O escândalo dos Correios nasceu de uma suspeita de fraude em
licitação orçada em R$ 60 milhões. As fraudes do IRB (Instituto de Resseguros do Brasil) envolvem suposta mesada mensal de
R$ 400 mil para o petebê. Abaixo
se relatará um caso de sonegação
fiscal de R$ 850 milhões. Corresponde a 14 vezes a concorrência
micada dos Correios. Daria para
bancar a gratificação do IRB ao
partido de Roberto Jefferson por
177 anos.
Deu-se o seguinte:
1) a empresa Milano Distribuidora de Veículos, sediada em São
Paulo, responde a 40 processos de
execução fiscal. Nasceram de autuações lavradas pela Receita e
pelo INSS. Referem-se a dívidas
que, inscritas em dívida ativa, são
consideradas "líquidas e certas";
2) 6 das 40 ações correm na 5ª
Vara de Execuções Fiscais de São
Paulo. É comandada pelo juiz
Celso Bedin, que vem se notabilizando por tratar sonegadores a
pão, água e lei;
3) numa das ações submetidas
ao crivo do juiz Bedin, a empresa
levou aos autos uma "falsa guia"
de recolhimento de débitos previdenciários. Outros quatro processos, distribuídos à 1ª Vara de Execuções, "desapareceram misteriosamente";
4) por ordem de Bedin, o oficial
de Justiça José Elias dos Santos
compareceu à sede da Milano,
para penhorar-lhe os bens. Em relatório datado de 16 de agosto de
2000, Santos informou ao juiz:
"Deixei de proceder a penhora,
em virtude de não haver conseguido encontrar bens suficientes
para a garantia da dívida";
5) instada a indicar bens penhoráveis, a Procuradoria da Fazenda Nacional, órgão subordinado ao "articulador" Palocci,
endereçou ao juiz Bedin, em 10 de
outubro de 2003, ofício pedindo a
"suspensão" das cobranças.

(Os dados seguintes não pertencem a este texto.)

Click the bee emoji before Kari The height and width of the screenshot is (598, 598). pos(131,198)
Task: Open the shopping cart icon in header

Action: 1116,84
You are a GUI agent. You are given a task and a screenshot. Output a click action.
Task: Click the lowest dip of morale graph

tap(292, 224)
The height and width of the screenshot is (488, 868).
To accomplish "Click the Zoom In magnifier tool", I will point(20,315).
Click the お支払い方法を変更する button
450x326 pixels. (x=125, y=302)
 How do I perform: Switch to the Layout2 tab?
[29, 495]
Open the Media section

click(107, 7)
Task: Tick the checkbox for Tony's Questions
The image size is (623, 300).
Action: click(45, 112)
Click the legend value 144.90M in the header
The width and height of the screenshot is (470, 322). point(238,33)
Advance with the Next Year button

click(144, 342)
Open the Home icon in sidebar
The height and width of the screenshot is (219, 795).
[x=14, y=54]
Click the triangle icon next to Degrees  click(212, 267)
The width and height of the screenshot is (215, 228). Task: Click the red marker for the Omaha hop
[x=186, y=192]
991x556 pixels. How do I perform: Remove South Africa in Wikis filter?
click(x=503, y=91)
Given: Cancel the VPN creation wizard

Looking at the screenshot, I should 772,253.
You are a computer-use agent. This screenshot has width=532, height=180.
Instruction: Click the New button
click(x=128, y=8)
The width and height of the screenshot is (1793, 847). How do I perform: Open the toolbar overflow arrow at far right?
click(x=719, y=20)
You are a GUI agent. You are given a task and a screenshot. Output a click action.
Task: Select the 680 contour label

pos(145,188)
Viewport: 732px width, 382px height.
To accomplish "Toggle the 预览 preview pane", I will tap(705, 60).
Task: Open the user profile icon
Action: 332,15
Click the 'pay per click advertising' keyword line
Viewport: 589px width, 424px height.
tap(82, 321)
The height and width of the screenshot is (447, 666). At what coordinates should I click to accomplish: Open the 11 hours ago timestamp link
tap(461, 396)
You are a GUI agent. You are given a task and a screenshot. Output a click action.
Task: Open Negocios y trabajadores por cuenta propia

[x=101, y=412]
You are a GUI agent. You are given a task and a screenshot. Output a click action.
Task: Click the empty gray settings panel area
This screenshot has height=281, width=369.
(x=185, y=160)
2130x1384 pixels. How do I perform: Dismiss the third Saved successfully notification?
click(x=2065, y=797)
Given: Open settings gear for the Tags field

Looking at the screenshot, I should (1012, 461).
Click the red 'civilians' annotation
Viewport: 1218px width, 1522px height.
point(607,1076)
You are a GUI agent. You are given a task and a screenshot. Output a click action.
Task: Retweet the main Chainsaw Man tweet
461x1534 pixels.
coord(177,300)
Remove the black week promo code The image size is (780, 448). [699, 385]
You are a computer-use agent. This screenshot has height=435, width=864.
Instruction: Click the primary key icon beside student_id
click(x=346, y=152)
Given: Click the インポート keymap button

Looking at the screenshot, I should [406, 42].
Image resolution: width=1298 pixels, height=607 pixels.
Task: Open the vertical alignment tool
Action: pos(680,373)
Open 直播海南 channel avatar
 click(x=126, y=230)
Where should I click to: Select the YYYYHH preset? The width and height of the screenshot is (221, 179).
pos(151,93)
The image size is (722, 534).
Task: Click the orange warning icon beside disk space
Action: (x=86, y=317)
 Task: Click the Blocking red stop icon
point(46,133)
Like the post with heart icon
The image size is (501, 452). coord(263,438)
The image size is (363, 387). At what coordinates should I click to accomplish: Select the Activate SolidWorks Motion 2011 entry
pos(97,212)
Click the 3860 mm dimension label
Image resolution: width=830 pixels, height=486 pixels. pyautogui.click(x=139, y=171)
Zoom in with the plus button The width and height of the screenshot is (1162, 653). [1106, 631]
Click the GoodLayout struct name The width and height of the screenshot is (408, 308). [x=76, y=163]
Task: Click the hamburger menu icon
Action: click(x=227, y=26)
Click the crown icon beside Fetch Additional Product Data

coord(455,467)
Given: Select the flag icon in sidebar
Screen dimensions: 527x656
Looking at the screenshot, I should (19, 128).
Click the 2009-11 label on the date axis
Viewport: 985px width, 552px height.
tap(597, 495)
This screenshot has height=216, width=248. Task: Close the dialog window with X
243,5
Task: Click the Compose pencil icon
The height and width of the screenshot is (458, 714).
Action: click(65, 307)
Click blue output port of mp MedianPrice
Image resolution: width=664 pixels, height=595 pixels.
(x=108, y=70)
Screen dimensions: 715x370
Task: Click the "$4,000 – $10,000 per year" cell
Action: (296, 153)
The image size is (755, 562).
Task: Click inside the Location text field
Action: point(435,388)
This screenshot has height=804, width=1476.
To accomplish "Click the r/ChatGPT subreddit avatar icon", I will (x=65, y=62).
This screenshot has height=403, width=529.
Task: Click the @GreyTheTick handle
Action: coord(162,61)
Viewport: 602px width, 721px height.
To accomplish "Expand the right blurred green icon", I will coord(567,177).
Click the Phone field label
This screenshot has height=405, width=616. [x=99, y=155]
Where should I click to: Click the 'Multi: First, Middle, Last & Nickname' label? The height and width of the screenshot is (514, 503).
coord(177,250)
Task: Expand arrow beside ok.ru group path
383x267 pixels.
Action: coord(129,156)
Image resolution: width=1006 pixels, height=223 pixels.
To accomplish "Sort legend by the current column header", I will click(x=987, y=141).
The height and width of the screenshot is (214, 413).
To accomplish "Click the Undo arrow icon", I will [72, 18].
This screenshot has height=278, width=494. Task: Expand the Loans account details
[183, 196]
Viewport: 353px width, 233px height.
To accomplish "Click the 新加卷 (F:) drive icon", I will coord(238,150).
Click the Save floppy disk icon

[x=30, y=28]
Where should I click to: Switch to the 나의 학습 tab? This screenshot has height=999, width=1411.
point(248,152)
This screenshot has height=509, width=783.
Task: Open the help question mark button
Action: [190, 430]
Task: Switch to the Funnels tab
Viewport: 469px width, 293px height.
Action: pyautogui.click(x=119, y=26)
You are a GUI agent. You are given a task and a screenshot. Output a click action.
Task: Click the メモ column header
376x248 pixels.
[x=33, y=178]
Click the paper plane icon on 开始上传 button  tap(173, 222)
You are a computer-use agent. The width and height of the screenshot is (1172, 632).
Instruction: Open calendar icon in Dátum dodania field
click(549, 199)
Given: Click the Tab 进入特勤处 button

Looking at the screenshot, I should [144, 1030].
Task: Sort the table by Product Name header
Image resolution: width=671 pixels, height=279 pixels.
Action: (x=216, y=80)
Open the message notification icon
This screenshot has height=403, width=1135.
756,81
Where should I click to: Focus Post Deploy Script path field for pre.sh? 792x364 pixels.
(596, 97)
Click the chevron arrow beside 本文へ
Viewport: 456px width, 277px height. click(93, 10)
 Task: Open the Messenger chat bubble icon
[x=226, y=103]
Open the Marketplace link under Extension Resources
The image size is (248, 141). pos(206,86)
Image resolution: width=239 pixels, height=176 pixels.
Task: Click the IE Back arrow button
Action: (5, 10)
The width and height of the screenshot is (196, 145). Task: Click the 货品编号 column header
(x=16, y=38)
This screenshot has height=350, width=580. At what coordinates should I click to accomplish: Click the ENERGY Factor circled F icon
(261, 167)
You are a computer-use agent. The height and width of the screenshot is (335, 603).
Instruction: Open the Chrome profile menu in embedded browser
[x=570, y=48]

Assina-o a procuradora fazendária
Maria Salete de Oliveira Sucena.
Alegou que a Milano aderira ao
Paes em 30 de maio de 2003;
6) o juiz Bedin determinou a
apresentação, em dez dias, de documentos que comprovassem a
adesão ao programa de parcelamento tributário. Cobrou também cópias das guias de "recolhimentos até então efetuados" pela
Milano;
7) em vez de exibir os comprovantes, a Procuradoria da Fazenda Nacional enviou ao juiz, em 24
de setembro de 2004, um segundo
pedido de "suspensão" dos processos de cobrança. A nova petição foi assinada pela procuradora fazendária Rosa Maria M. de
A. Cavalcanti;
8) intrigado, o juiz Bedin foi à
internet. Pesquisando no sítio do
Ministério da Fazenda, descobriu
que a Milano, de fato, aderira ao
Paes. Confessara uma dívida tributária de R$ 850 milhões. Porém
a firma pagara apenas quatro
parcelas do financiamento. O último pagamento ocorrera em em
31 de outubro de 2003. Ou seja, a
Milano tornara-se inadimplente
um anos antes da segunda petição em que a Fazenda pede a interrupção das cobranças;
9) habituado a lidar com execuções de dívidas fiscais, Bedin anotou, em despacho de 13 de abril de
2005, que a "criminosa omissão"
da Procuradoria da Fazenda, por
"rotineira", não lhe causou "nenhum espanto";
10) no mesmo despacho, o juiz
realçou um detalhe inusitado.
Manda a lei que os parcelamentos do Paes sejam feitos em, no
máximo, 15 anos. "Uma boa calculadora", escreveu Bedin, "informa que o resultado da divisão de
R$ 850 milhões por 180 meses é R$
4,7 milhões". As quatro parcelas
efetivamente pagas pela Milano
estampavam valor extraordinariamente menor: R$ 50 mil. Os
contribuintes "honestos", em dia
com o fisco, "ficam com cara de
trouxas", assinalou o juiz, antes
de enviar cópia do processo ao
Ministério Público;
11) o repórter tentou ouvir a Milano. O telefone da empresa, porém, não consta da lista. No serviço de auxílio da Cia. Telefônica,
informou-se que a firma não autoriza o fornecimento do número.
Contatado, o escritório da Procuradoria da Fazenda Nacional em
São Paulo não quis se manifestar.
Como se vê, submetida à doutrina "grouchomarxista", a República do petismo não é propriamente engraçada. É, antes, desgraçadamente tragicômica.